Она обнаружила, что, шокируя окружающих, добиваешься большего уважения, чем пытаясь жить тихо, но по-своему. И Дженни во всеуслышание заявила, что ей нужен партнер, от которого она забеременеет с первого раза, после чего они навсегда расстанутся. Ситуация, при которой одного захода не хватит, исключена, пояснила она медсестрам. Те, разумеется, растрезвонили столь ценную информацию всем знакомым. Очень скоро Дженни имела десяток предложений и оказалась перед выбором: либо немедленно пойти на попятный под тем предлогом, что все это сплетни, либо пренебречь моральными устоями и исполнить задуманное.

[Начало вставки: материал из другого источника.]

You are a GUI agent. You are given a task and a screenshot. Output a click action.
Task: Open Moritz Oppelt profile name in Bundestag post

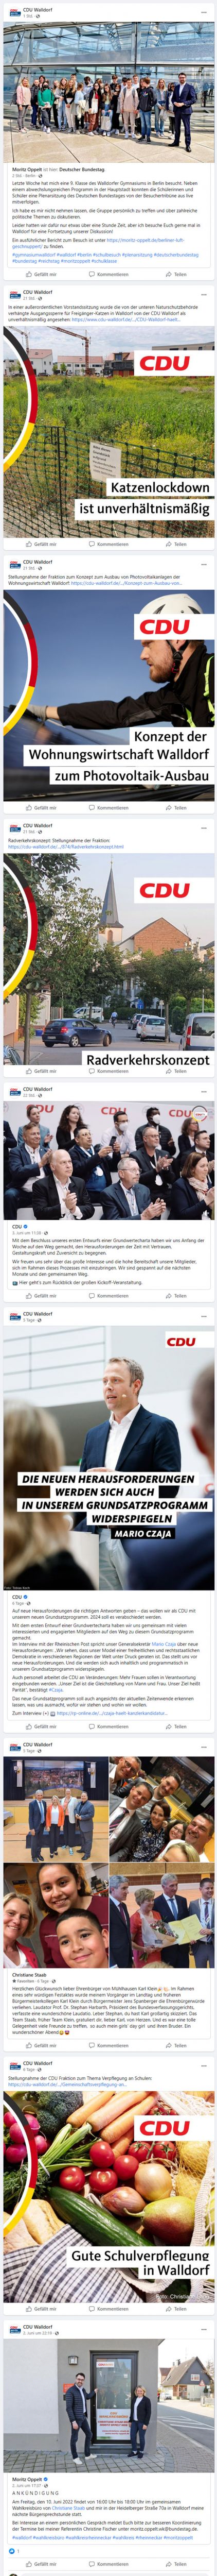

Один студент-медик предложил ей свои услуги при условии, что ему будет дано, по крайней мере, шесть попыток на протяжении трех уик-эндов. Дженни отказала ему по той причине, что не может доверить столь ответственное дело — зачатие ребенка — человеку, не уверенному в своих силах.
Другой кандидат — анестезиолог — предложил даже оплатить образование своего отпрыска, включая колледж, но в ответ услышал, что у него слишком близко посажены глаза и зубы оставляют желать лучшего: она не хочет своему ребенку подобных «украшений».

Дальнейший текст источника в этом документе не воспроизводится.